このプログラムをビルドするには、トップレベルのソースファイルであるmain.nimだけをコンパイラに渡します。依存するモジュールの解決とソースファイルのコンパイルは自動的に行われます。

$ cd /path/to/myApp
$ nim compile --out:myApp main.nim 
Hint: used config file '/home/freemikan/.choosenim/toolchains/nim-2.0.2/config/nim.cfg' [Conf]
Hint: used config file '/home/freemikan/.choosenim/toolchains/nim-2.0.2/config/config.nims' [Conf]
........................................................................
Hint:  [Link]
Hint: mm: orc; threads: on; opt: none (DEBUG BUILD, `-d:release` generates faster code)
27620 lines; 0.120s; 30.332MiB peakmem; proj: /home/freemikan/code/NimTutorial/myApp/main.nim; out: /home/freemikan/code/NimTutorial/myApp/myApp [SuccessX]
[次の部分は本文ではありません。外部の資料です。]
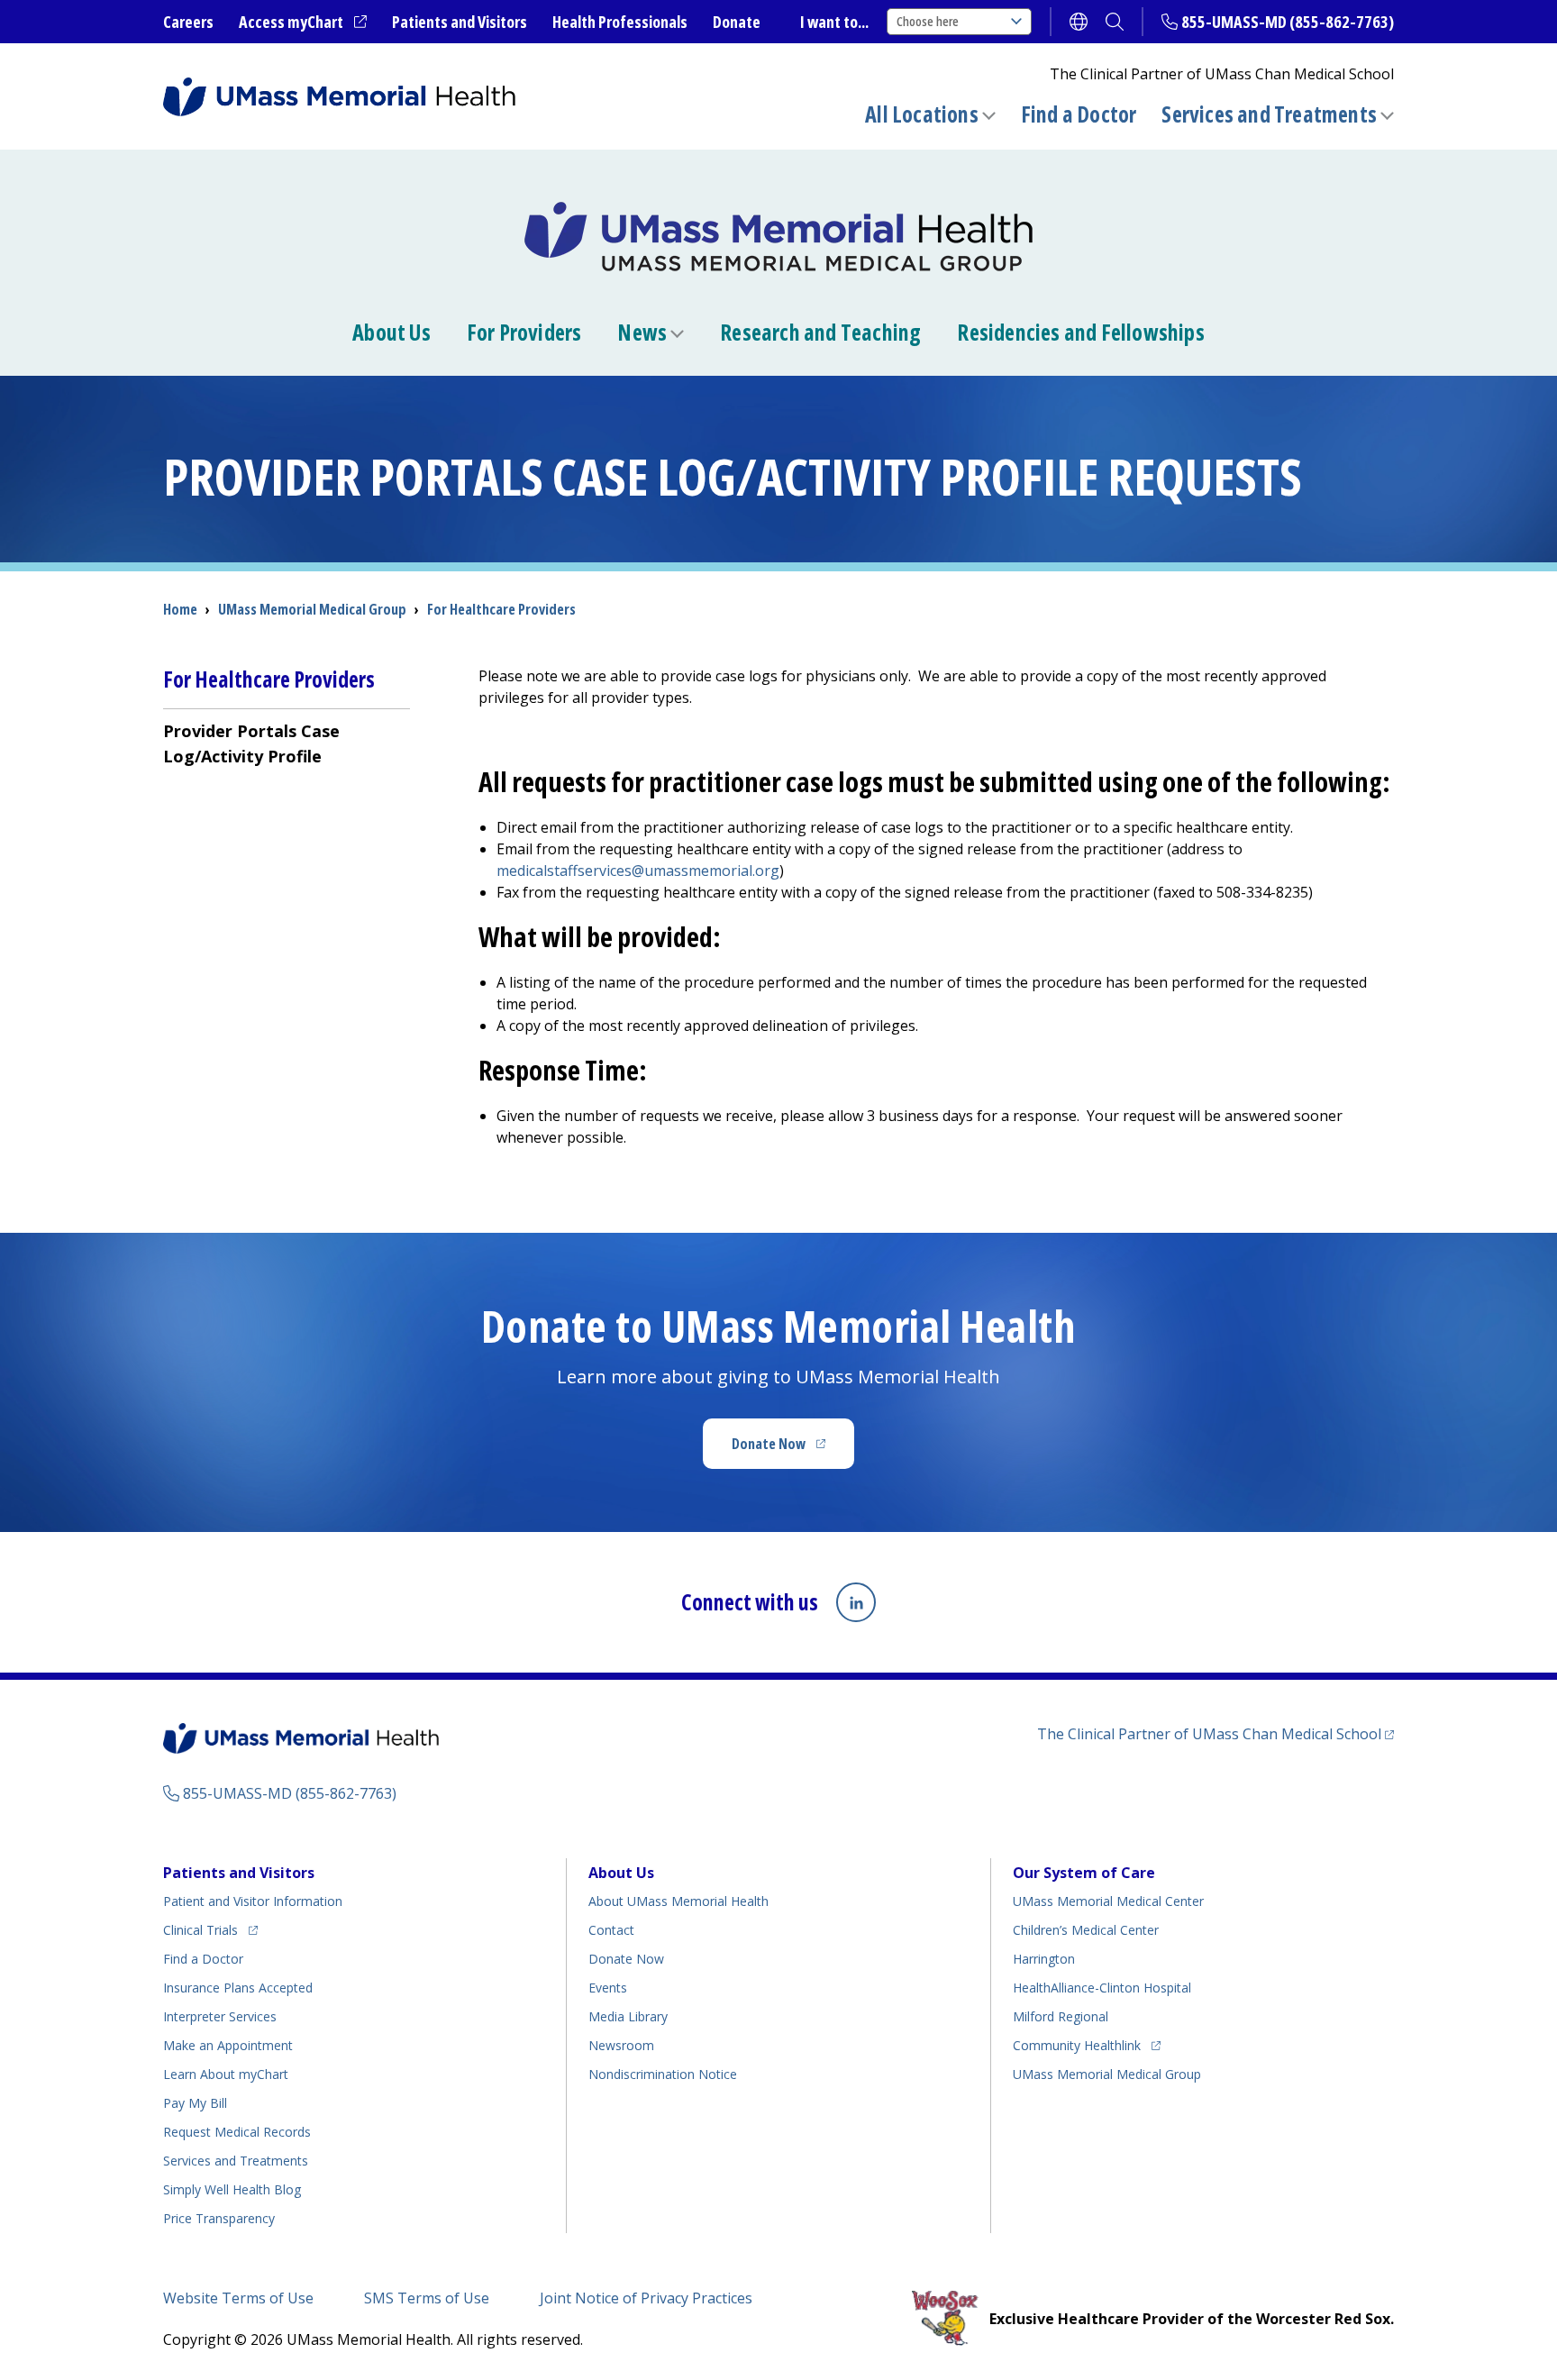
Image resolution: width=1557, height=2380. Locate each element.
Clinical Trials (210, 1929)
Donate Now (793, 1449)
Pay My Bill (195, 2102)
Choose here (928, 21)
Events (607, 1987)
メッセージに含まれる“out: /home/freemikan/code/NimTutorial/myApp/myApp [SuccessX]”の部分から、正常にmain.rsがコンパイルされて、myAppが生成されたことが確認できます。1)

エクスポート

モジュール内で定義されたシンボル、つまり、変数やプロシージャはデフォルトではモジュール外からアクセスできません。アクセスできるようにするには、エクスポートすることを明示しなければなりません。エクスポートするには、名前に*をつけます。

# moduleA.nim
let foo* = 100
let bar = 200

# main.nim
import moduleA
echo foo    # OK => 100
echo bar    # コンパイルエラー!

上の例では、foo**が付与さているのでエクスポートされます。barはそうではないのでエクスポートされません。moduleAをインポートするmain.nimでは、fooにのみアクセス可能で、barはアクセス不可です。main.nimをコンパイルするとエラーになります。

Error: undeclared identifier: 'bar'

main.nimではbarが全く見えていないことが分かります。

インポートされるシンボルは直接インポートするモジュール内でエクスポートされているものだけです。

# other/moduleA.nim
let bar* = 200

# moduleA.nim
import other/moduleA
let foo* = 100

# main.nim
import moduleA
echo foo    # OK => 100
echo bar    # コンパイルエラー!

main.nimからはother/moduleAでエクスポートされているbarを認識することが出来ません。もし、moudleAがインポートしたother/moduleAもmain.nimで使えるようにしたいなら、その判断はmoduleAに委ねられます。moduleAがother/moduleAを再エクスポートすれば可能となります。

# other/moduleA.nim
let bar* = 200

# moduleA.nim
import other/moduleA
export moduleA    # other/moduleAを再エクスポート
let foo* = 100

# main.nim
import moduleA
echo foo    # OK => 100
echo bar    # OK => 200

定数やプロシージャについても同じ規則に従います。

# other/moduleA.nim
const BAZ* = 300
proc add3*(a, b, c: int): int = a + b + c

# moduleA.nim
import other/moduleA
const FOO* = 100
const BAR = 200
proc add2*(a, b: int): int = a + b
proc sub2(a, b: int): int = a - b

# main.nim
import moduleA
echo FOO             # OK => 100
# echo BAR           # コンパイルエラー!
# echo BAZ           # コンパイルエラー!
echo add2(1, 2)      # OK => 3
# echo sub2(1, 2)    # コンパイルエラー!
# echo add3(1, 2, 3) # コンパイルエラー!

まとめると次のとおりです。

このようにかなりシンプルな規則となっています。

標準ライブラリ

標準ライブラリもモジュールの仕組みを使って提供されていますので、使用したいものがあればまずインポートする必要があります。ただし、systemモジュールは例外で、自動的にインポートされます。このモジュールにはintboolなどの基本的な型、arrayseqとそのプロシージャなど、必要不可欠なものが含まれています。

他にどのようなモジュールが提供されているかは、標準ライブラリのドキュメントがよく整理されているので、そちらを参照すると良いでしょう。

1)
コンパイラは中身が空のモジュールに対して警告が出力しますが、今は重要ではありません。